The Department of Health confirmed Sunday that it has been distributing "Plan B" emergency contraception and hormonal birth control to some high school girls since January 2011.
Health and education officials say the pilot program, called CATCH (Connecting Adolescents To Comprehensive Health), allows underage students to receive prescriptions for the oral and injectable birth control from Health Department doctors.
Under the program, which began with five public high schools but has since expanded to 13, students can tell their school nurse if they have had unprotected sex within the last three days.
A pregnancy test is done and if the result is negative, students are given a prescription, and the pill.
At pharmacies, those over 18 years of age can buy it without a prescription.
Parents can sign a statement if they want to ban their children from the program. Otherwise, schools can hand out the medication without parents' permission.

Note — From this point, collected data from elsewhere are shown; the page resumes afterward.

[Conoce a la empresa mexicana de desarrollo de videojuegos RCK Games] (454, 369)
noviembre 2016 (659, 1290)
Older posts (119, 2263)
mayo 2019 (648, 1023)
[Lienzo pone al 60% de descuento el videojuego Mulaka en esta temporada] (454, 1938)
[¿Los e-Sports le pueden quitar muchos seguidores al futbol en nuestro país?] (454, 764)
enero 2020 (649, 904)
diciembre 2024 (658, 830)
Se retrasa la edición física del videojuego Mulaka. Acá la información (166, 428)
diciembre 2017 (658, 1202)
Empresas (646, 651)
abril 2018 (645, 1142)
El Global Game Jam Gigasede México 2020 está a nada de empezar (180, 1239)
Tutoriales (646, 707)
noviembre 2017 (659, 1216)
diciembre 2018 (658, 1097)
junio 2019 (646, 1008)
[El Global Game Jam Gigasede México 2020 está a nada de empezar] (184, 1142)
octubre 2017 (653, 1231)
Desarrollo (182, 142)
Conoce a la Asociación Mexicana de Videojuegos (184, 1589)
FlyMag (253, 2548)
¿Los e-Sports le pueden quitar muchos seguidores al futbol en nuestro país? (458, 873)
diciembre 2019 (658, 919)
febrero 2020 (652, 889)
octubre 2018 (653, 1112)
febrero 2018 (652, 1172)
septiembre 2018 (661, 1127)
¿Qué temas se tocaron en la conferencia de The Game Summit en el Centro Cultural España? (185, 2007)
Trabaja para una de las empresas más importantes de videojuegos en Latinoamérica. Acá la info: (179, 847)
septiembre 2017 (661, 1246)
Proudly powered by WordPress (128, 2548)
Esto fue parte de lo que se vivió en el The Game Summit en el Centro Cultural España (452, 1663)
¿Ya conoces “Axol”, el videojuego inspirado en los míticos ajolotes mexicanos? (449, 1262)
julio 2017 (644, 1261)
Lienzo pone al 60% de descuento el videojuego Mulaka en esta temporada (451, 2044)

Reaction among students is mixed.
"I think that it's like encouraging kids to go out have sex. Because - they know if something does happen and they end up pregnant they know they'll have Plan B for free," said one student.
"I don't think people should take it the wrong way as encouraging it. I think it's more of a way to prevent it," said another student.
Education officials defend the program, saying they are committed to trying new approaches to prevent unplanned pregnancy.
Over 7,000 teenage girls in the city become pregnant by age 17, according to the DOH, and 90 percent of those pregnancies are unplanned.
It's unclear whether the DOE plans on expanding the pilot program to all city public schools.